THE EXERCISE: Can you retype the passage of the driver questions post that begins at the words "I would just" and stops after "the return value.", keeping every character the same?

SUPPLIED TEXT:
Driver questions

Raimo Niskanen raimo@REDACTED
Thu Jun 28 10:14:08 CEST 2001


Sean Hinde wrote:
> 
> > This is kind of what I thought from the docs but crypto seems
> > to do it a
> > little differently.. Here there is a server process which
> > opens the driver,
> > "owns" it, and puts the port reference in a 'protected' ets
> > table (i.e. read
> > allowed by all). The client functions read this table and call
> > erlang:port_command in the context of the *calling* process.
> 
> Hmm, I just made a driver which does both mechanisms and the one which does
> port_control in the calling process averages 20uS per call but the one which
> uses driver_output averages about 35uS.
> 

I would just like to mention that when a process calls port_command, the
->output code in the driver is executed, (perhaps) an answer is
generated and placed in the process's receive queue. Then port_command
returns and the process does a receive, which matches out the answer
from the receive queue. This implies more overhead than port_control,
which is just a BIF call that delivers the return value.

RECORDED DATA:

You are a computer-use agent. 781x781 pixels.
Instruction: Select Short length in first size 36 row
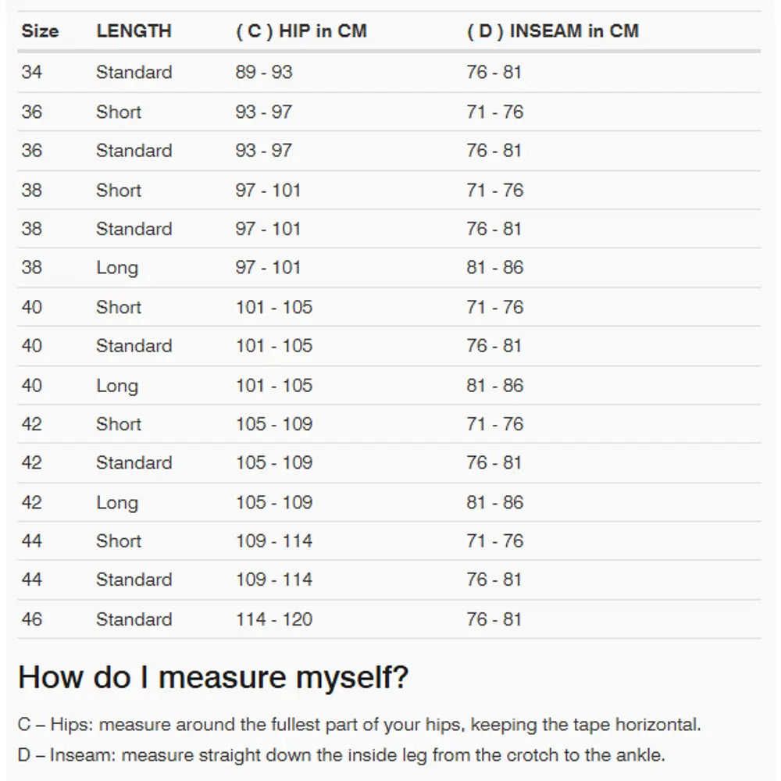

RESULT:
I would just like to mention that when a process calls port_command, the
->output code in the driver is executed, (perhaps) an answer is
generated and placed in the process's receive queue. Then port_command
returns and the process does a receive, which matches out the answer
from the receive queue. This implies more overhead than port_control,
which is just a BIF call that delivers the return value.